Declarative data-quality + load probes for Python. Rust + tokio under the hood.

Project description

ematix-probe

Declarative data-quality + load probes for Python. Rust + tokio under the hood.

Assert on the shape of your data and the behavior of your services with one decorator. Postgres, DuckDB, Parquet (local + S3), HTTP — same primitives, one runner.

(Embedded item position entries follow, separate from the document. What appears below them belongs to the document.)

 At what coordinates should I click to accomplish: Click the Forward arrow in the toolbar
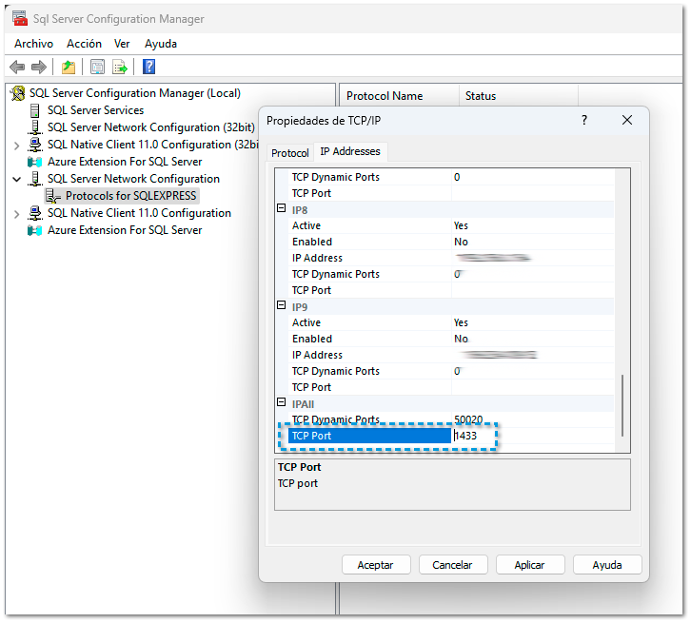(x=39, y=67)
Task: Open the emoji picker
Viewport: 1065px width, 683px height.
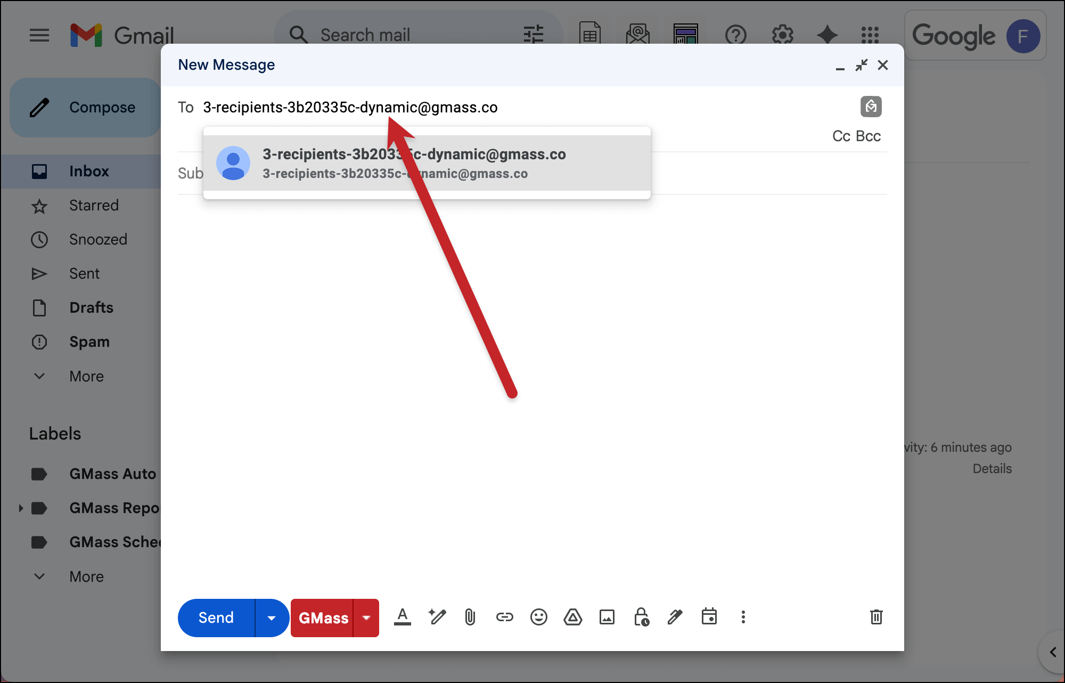Action: [x=538, y=617]
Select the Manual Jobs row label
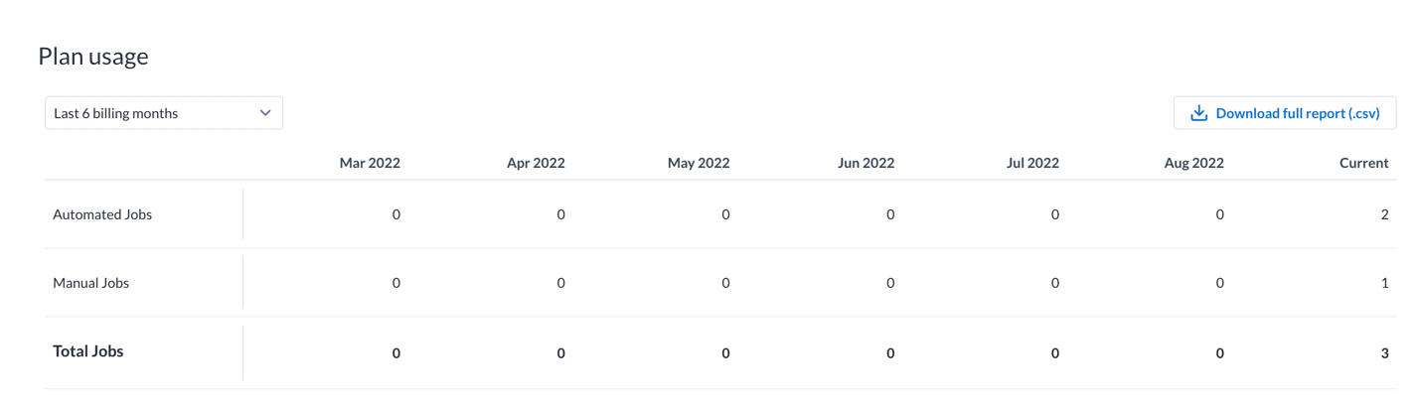 pos(91,283)
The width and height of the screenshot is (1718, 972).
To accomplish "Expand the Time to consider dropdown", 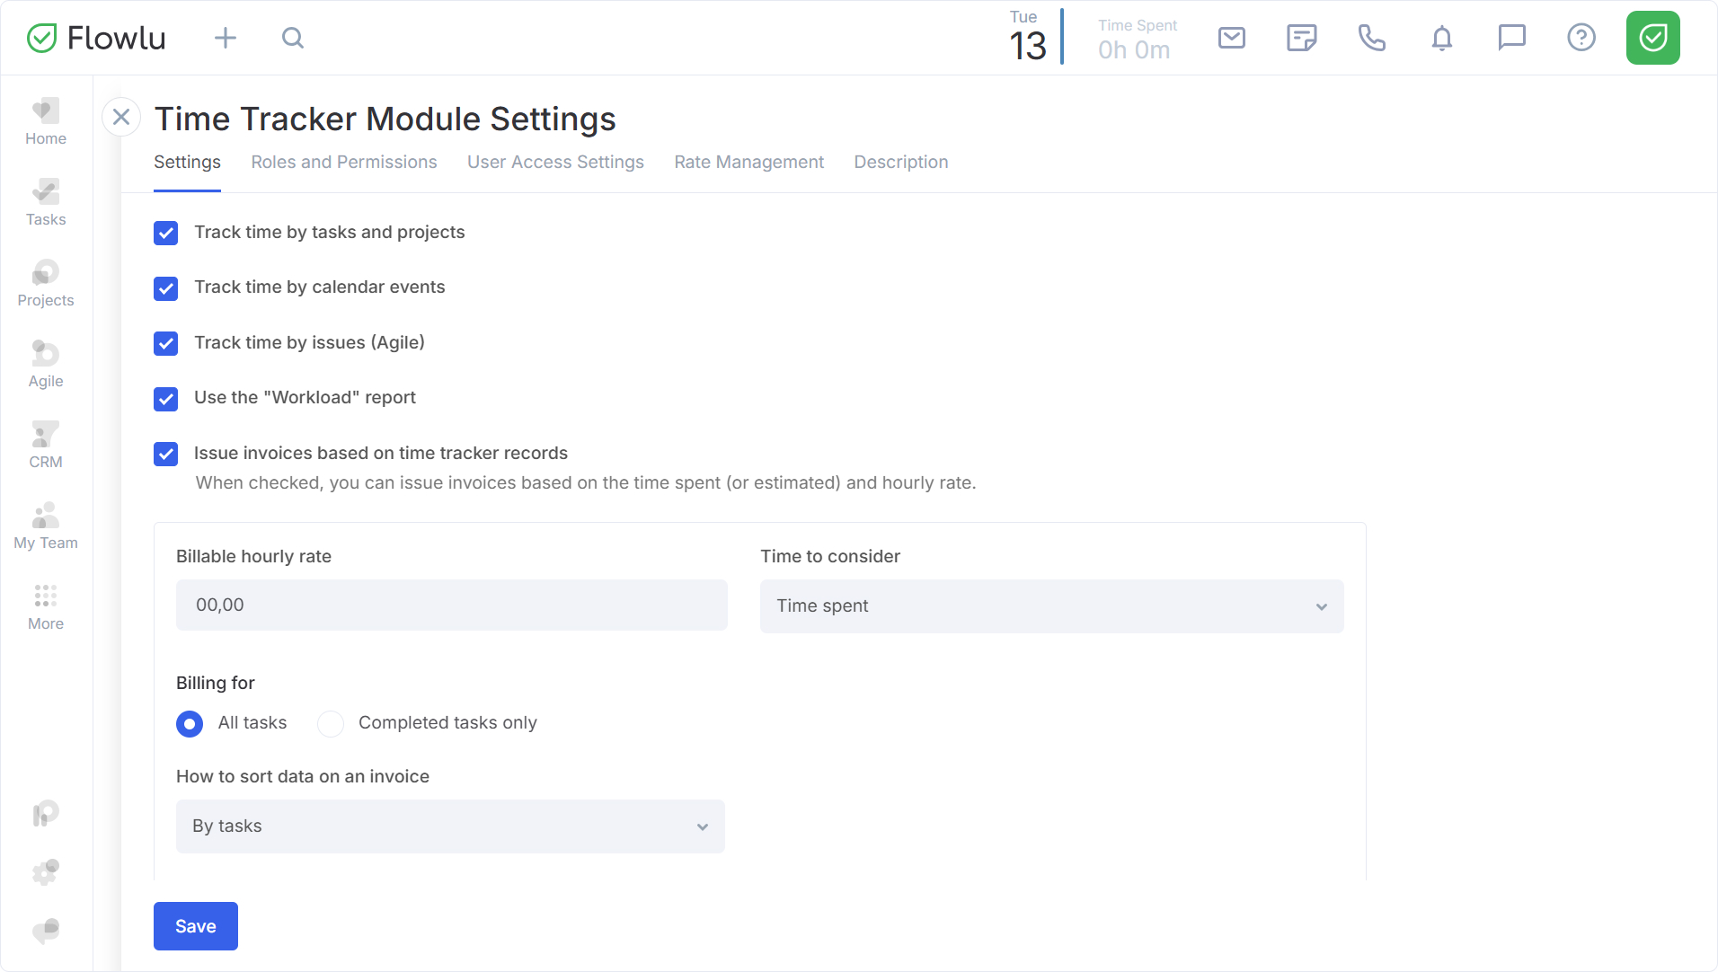I will click(x=1051, y=606).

from ematix_probe import probe, source

@probe.data(
    source=source.postgres("postgres://user:pass@host/db"),
    table="events",
    schema="analytics",
)
def events_are_healthy(t):
    t.row_count(at_least=1_000, at_most=1_000_000)
    t.column("event_id").not_null().unique()
    t.column("received_at").not_null()
pip install ematix-probe
ematix-probe run probes.py

Why ematix-probe

  • Same primitives, every backend. Postgres, DuckDB, Parquet (local
    • S3), HTTP. Cross-engine consistency tests cover the SQL-pushdown vs. Arrow-scan paths.
  • Three runners, one decorator. ematix-probe run, your pytest suite, or directly from Python — same probe code, same verdicts.
  • ematix-flow integration. Probe a target table from inside a flow pipeline via probe_from_table() — the verdict joins the pipeline's run-history row.
  • Run history, opt-in. Append every verdict to a sqlite file and query trends across runs with --run-history-db.

Status: v0.1.2 on PyPI as ematix-probe. PI-1 closed — data probes, load probes, pytest plugin, and ematix-flow integration are shipped and stable.


Table of contents

  1. Install
  2. Sources
  3. Data probes
  4. Assertions
  5. Load probes
  6. pytest plugin
  7. ematix-flow integration
  8. Run history
  9. CLI
  10. Python API
  11. What's shipped
  12. Development
  13. License

Install

pip install ematix-probe

The core install ships every adapter, the ematix-probe CLI binary, and the pytest plugin (auto-loaded via the pytest11 entry point — no pytest_plugins wiring required).

Optional extras

Extra What it adds Install
dev Test runner + linters + maturin + testcontainers (Postgres / LocalStack) for the local development workflow. pip install "ematix-probe[dev]"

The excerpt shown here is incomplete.